Text:
Justiz
Für „Volldepp“ gab es nun die Quittung

Im Suff beleidigte ein Nittenauer Polizisten. Das Gericht zeigt ihm dafür die rote Karte: Für drei Monate geht’s in den Bau.

20.11.2016 | Stand 16.09.2023, 6:42 Uhr
Wegen Beamtenbeleidigung muss ein junger Nittenauer hinter schwedische Gardinen... −Foto: Archiv

Nach ein paar Halben Bier zu viel können manchmal schnell Wörter fallen und Sätze herausrutschen, die einem in der Katerstimmung des nächsten Tages schon wieder Leid tun. Umso blöder, wenn diese Worte einen Polizeibeamten treffen. Denn der Tatbestand der Beleidigung ist ganz und gar kein Kavaliersdelikt und kann schnell schockierende Konsequenzen haben. Vor dem Amtsgericht Schwandorf bekam das am Montag ein junger Mann selbst zu spüren. Er hatte am 12. Februar in Nittenau zwei Polizisten mehrfach beleidigt. Nun muss er für drei Monate hinter Gitter – ohne Bewährung.

Anforderungen:
(a) Beantworten Sie anhand des Artikels über die Beamtenbeleidigung in Nittenau folgende Fragen:
(i) Vor welchem Gericht wurde der Fall verhandelt?
(ii) An welchem Tag beleidigte der junge Mann die Polizisten?
(iii) Wie lange muss er ins Gefängnis, und wurde die Strafe zur Bewährung ausgesetzt?
(b) Setzen Sie den Artikel über die Verurteilung des jungen Nittenauers wegen Beamtenbeleidigung im Anschluss an seinen letzten Satz fort.

Datensatzabschnitt:
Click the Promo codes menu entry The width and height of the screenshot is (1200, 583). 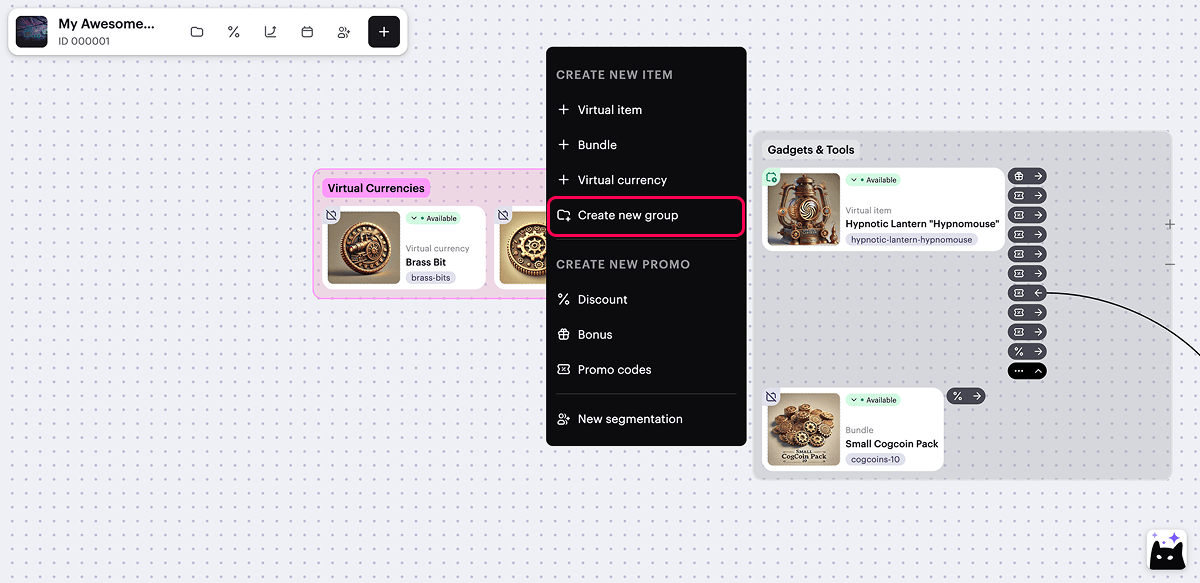pyautogui.click(x=613, y=370)
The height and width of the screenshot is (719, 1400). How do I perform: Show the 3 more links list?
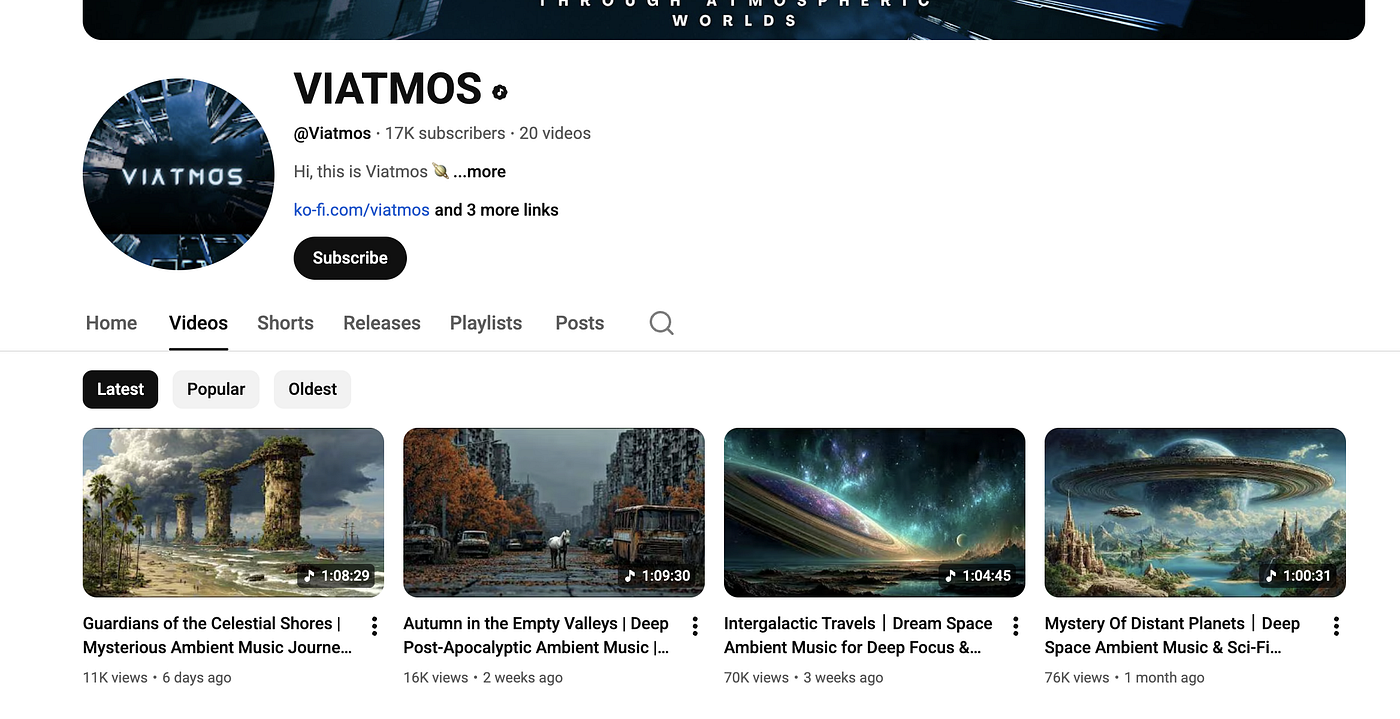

Geordnete Ergebnisse:
(a)
(i) Vor dem Amtsgericht Schwandorf.
(ii) Am 12. Februar.
(iii) Drei Monate, ohne Bewährung.

(b)
Der Angeklagte war an besagtem Freitag am frühen Nachmittag stark angetrunken in den Straßen Nittenaus unterwegs. Passanten, die den Mann entdeckten, als er mehrmals hingefallen war, hielten ihn fest und riefen die Polizei. Von deren Versuchen, dem inzwischen leicht Verletzten zu helfen, hielt er nicht sonderlich viel, zeigte sich streckenweise aggressiv und beschimpfte die Beamten vor Ort und später im Krankenhaus mit Wörtern wie „blöder Penner“, „Volldepp“ und anderen Kraftausdrücken.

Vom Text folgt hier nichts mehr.